Lukas Mayer, MD
Kelly DM, Li L, Rothwell PM, and on behalf of the Oxford Vascular Study. Etiological Subtypes of Transient Ischemic Attack and Ischemic Stroke in Chronic Kidney Disease: Population-Based Study. Stroke. 2020;51:2786–2794.
The increased cardiovascular risk of patients with chronic kidney disease (CKD) has been acknowledged for quite some time. Consequently, incidence of cerebrovascular events in CKD cohorts has routinely been assessed. Interestingly however, studies focusing on the incidence of CKD in ischemic stroke cohorts or the possible relationship between CKD and ischemic stroke etiology are scarce.
Through their analysis of patients with cerebral ischemia within the population-based OXVASC study, Kelly and co-authors present a detailed look into stroke etiology in subjects with CKD. The ongoing OXVASC study currently envelopes more than 90,000 individuals, of which 3,178 suffered ischemic stroke/TIA (N=2.696) or intracerebral hemorrhage (N=209). Kelly et al. used the TOAST classification, which denotes five subtypes of cerebral ischemia (cardioembolism, large artery disease, small vessel disease, unknown, other etiology), and tried to establish a possible linkage of specific stroke subtypes and chronic kidney disease, which the study team defined as eGFR ≤60mL/min/1.73m2 being evident 3 months or longer.
Focusing on subjects with cerebral ischemia, a total of 1197 (~40%) had chronically reduced kidney function. During group comparison, TOAST subtypes differed significantly, as “cardioembolism” and “unknown” were more likely in patients with CKD and “small vessel disease” and “other” in those with normal kidney function. But, after adjusting for age, sex and hypertension in uni- and multivariate regression, the risk association between evidence of CKD and TOAST subtypes proved to be non-significant. In detailed analyses, younger subjects (i.e., <65 y.o.) with CKD had a higher risk of ischemia being caused by cardioembolic events.

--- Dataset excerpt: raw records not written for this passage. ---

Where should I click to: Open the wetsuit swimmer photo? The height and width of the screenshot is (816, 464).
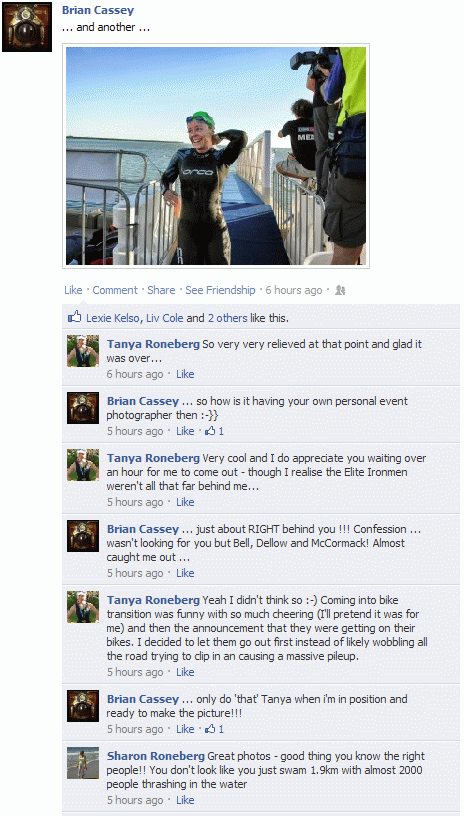216,156
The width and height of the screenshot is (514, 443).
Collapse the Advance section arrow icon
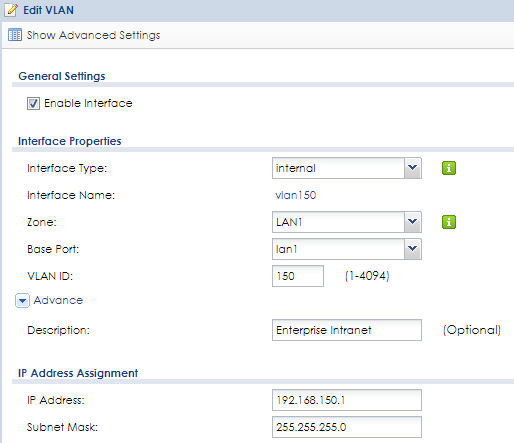tap(22, 301)
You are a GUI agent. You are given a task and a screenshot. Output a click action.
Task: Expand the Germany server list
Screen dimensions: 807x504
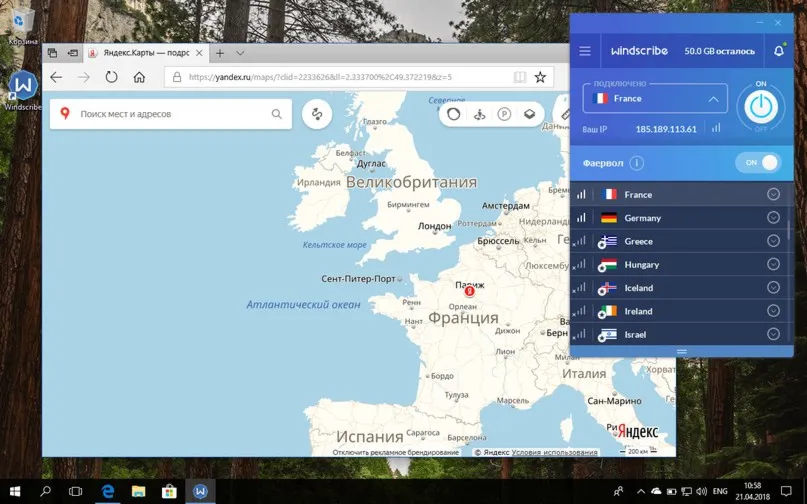click(x=773, y=218)
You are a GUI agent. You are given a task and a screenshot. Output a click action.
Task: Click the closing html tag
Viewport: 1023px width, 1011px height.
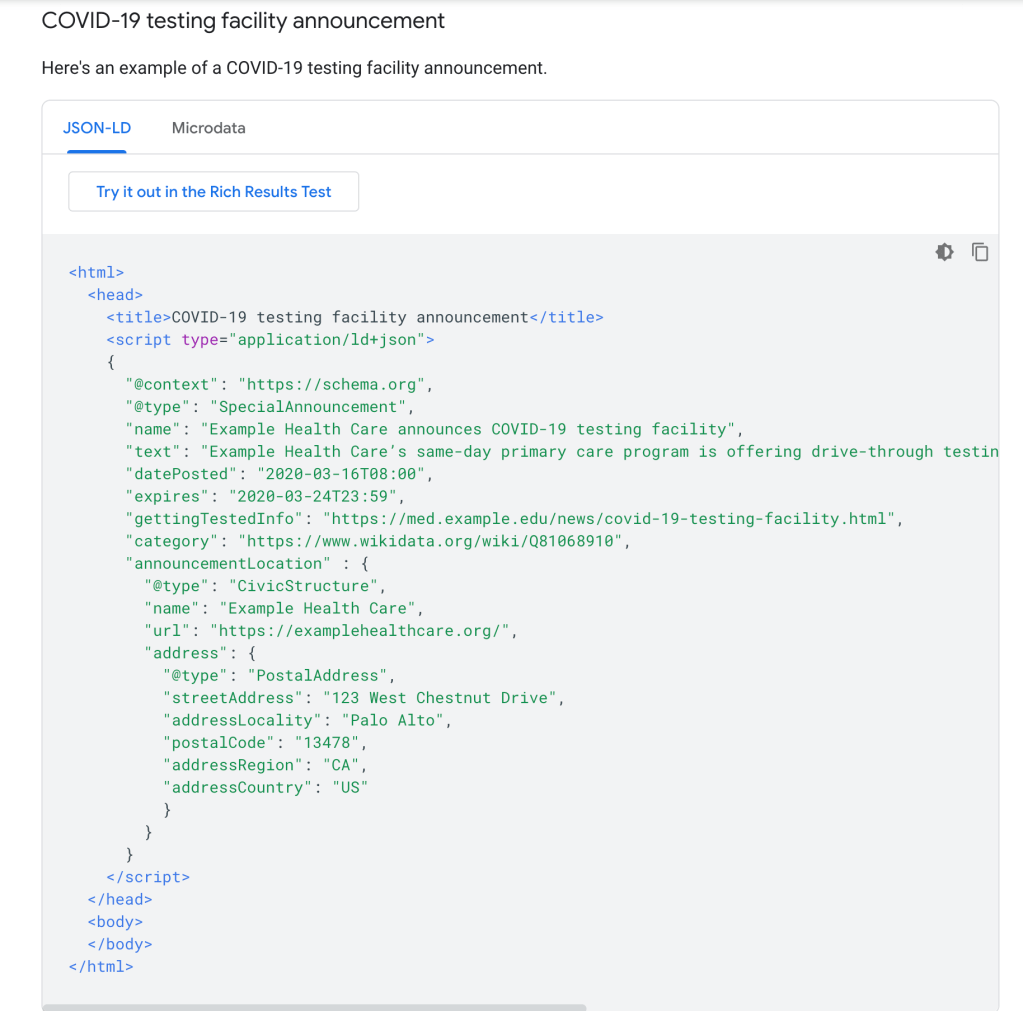(100, 967)
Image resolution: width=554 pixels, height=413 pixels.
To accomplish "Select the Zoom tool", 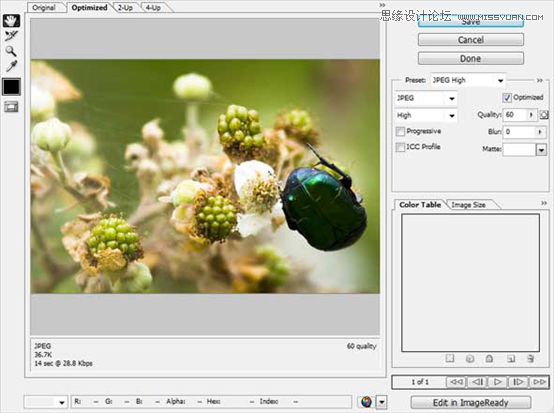I will [11, 51].
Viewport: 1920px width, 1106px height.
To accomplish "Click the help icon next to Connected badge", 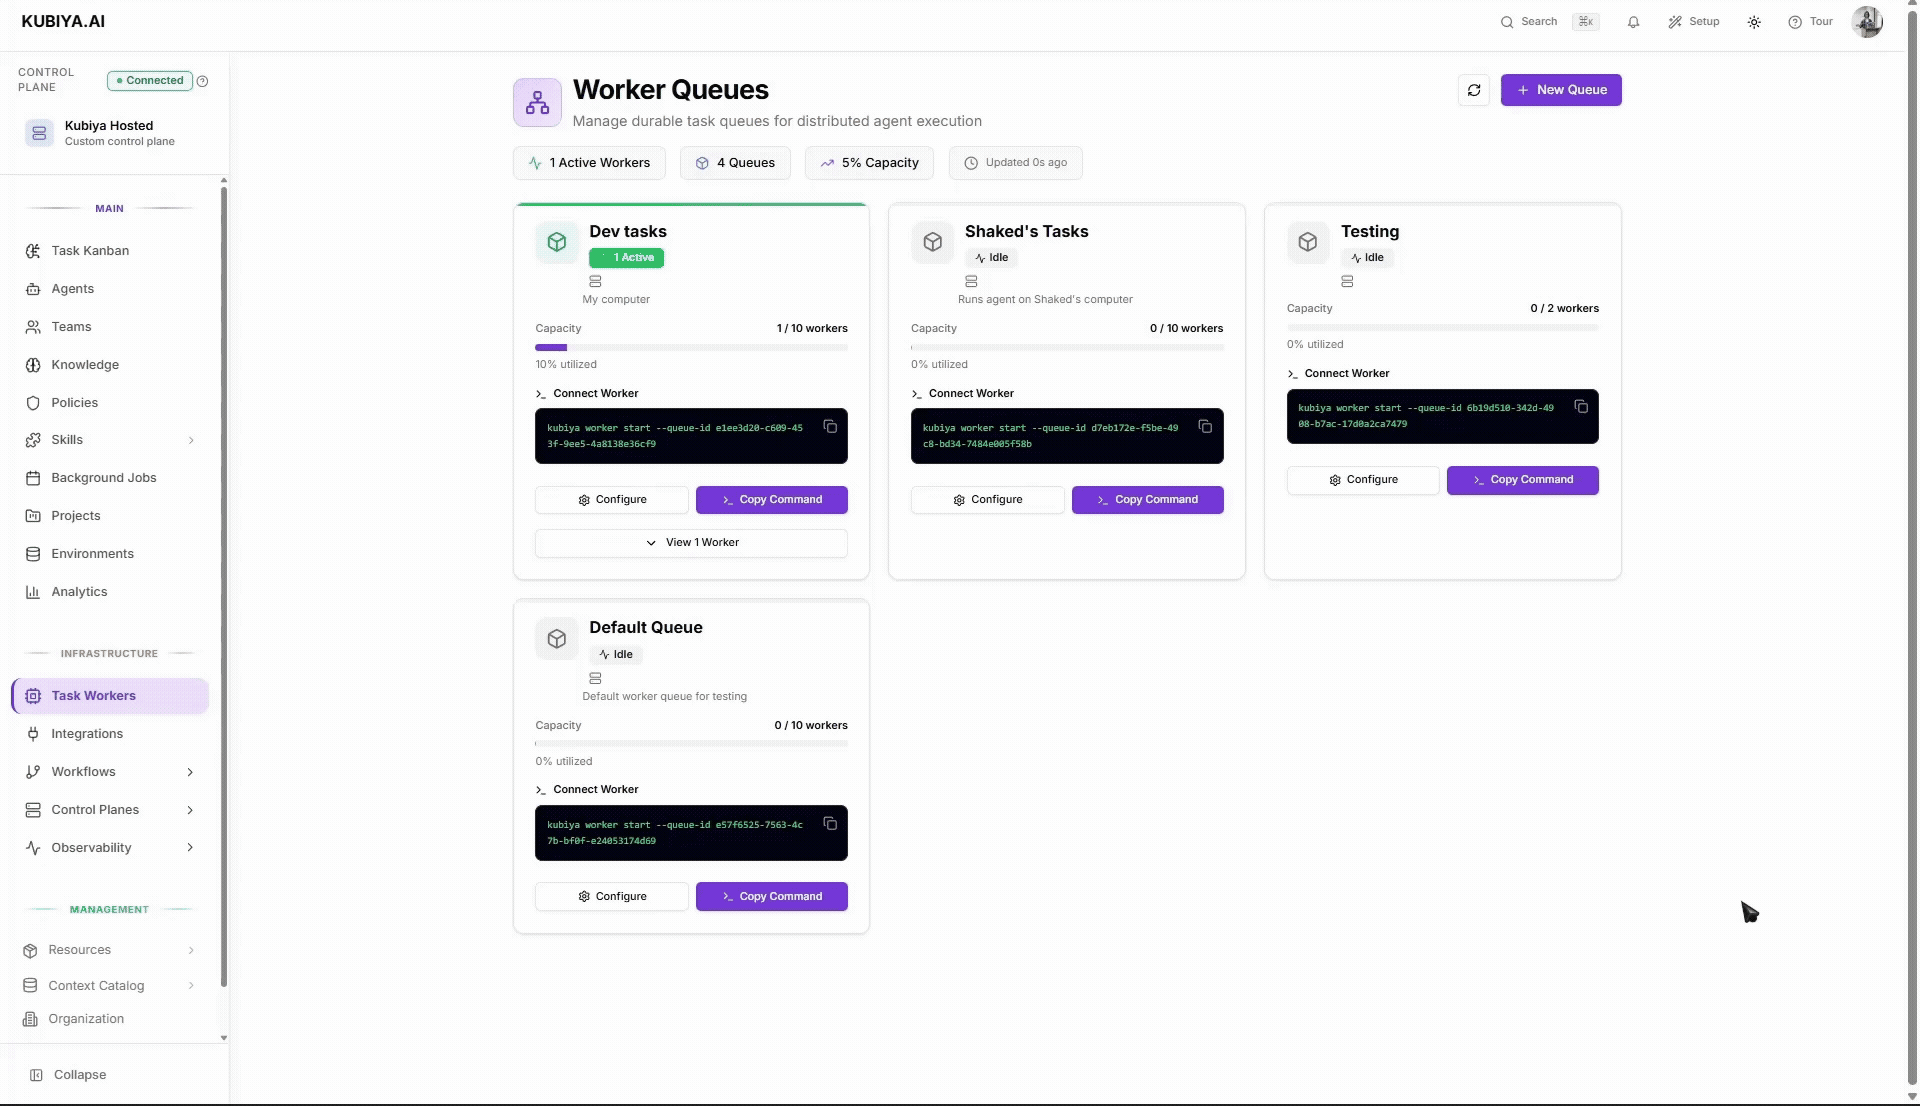I will [x=203, y=81].
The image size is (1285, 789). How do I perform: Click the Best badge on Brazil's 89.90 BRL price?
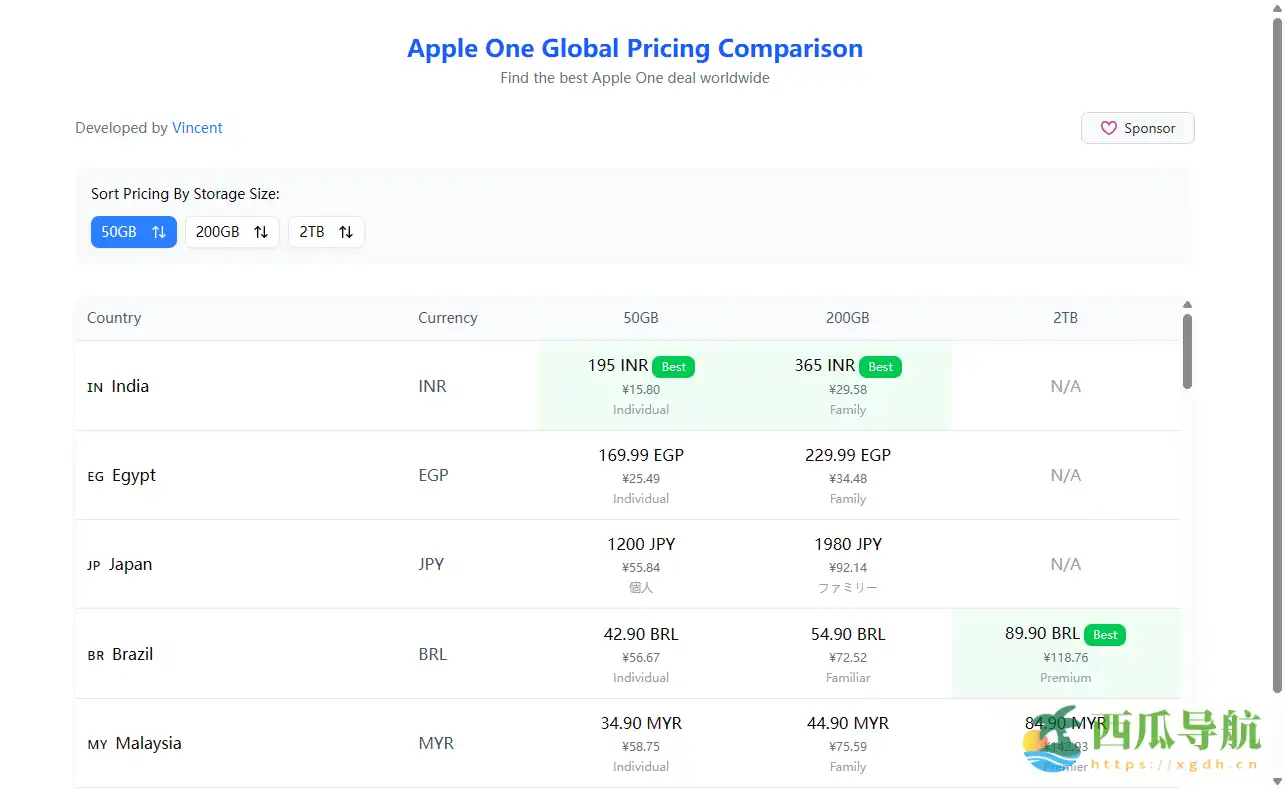[1105, 634]
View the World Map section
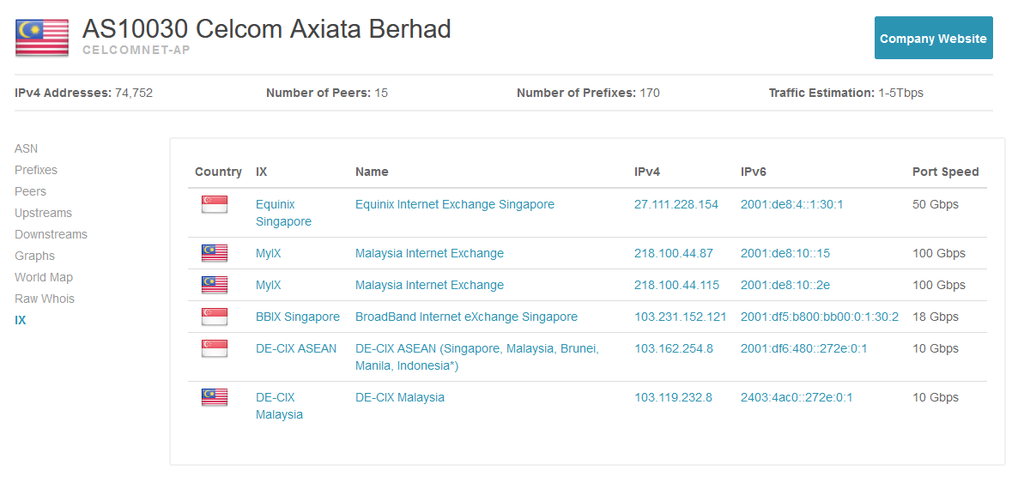The image size is (1024, 483). [x=44, y=278]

Conclusively, the authors state that no clear independent positive association between CKD and specific TOAST subcategories in ischemic stroke can be defined. Therefore, Kelly et al. suggest that renal-specific risk factors are unlikely to play a role in etiologic manifestation of cerebral ischemia.
Though excellently executed, some limitations have to be mentioned. On average, patients’ age was higher than the validated threshold for accurate interpretation of eGFR measures. It would have been rewarding to add albuminuria to fully document KADIGO categories of renal dysfunction to accurately depict CKD, especially in older individuals. Further, even though TOAST is the most widely used method of etiologic ischemic stroke categorization, it would have been interesting to involve a more detailed system of classification (i.e., the Causative Classification of Stroke System). Lastly, it would have been intriguing to depict how many of the cardioembolic strokes in younger individuals were attributed to atrial fibrillation, as an association between CKD and atrial fibrillation has been postulated.
In summary, this study emphasizes an often under-recognized, highly prevalent and important risk factor in cerebrovascular disease. Further analysis of the link between CKD and ischemic stroke is justified because CKD is very common not only in patients with cerebrovascular ischemia, but also because of the limitations it imposes on secondary prevention.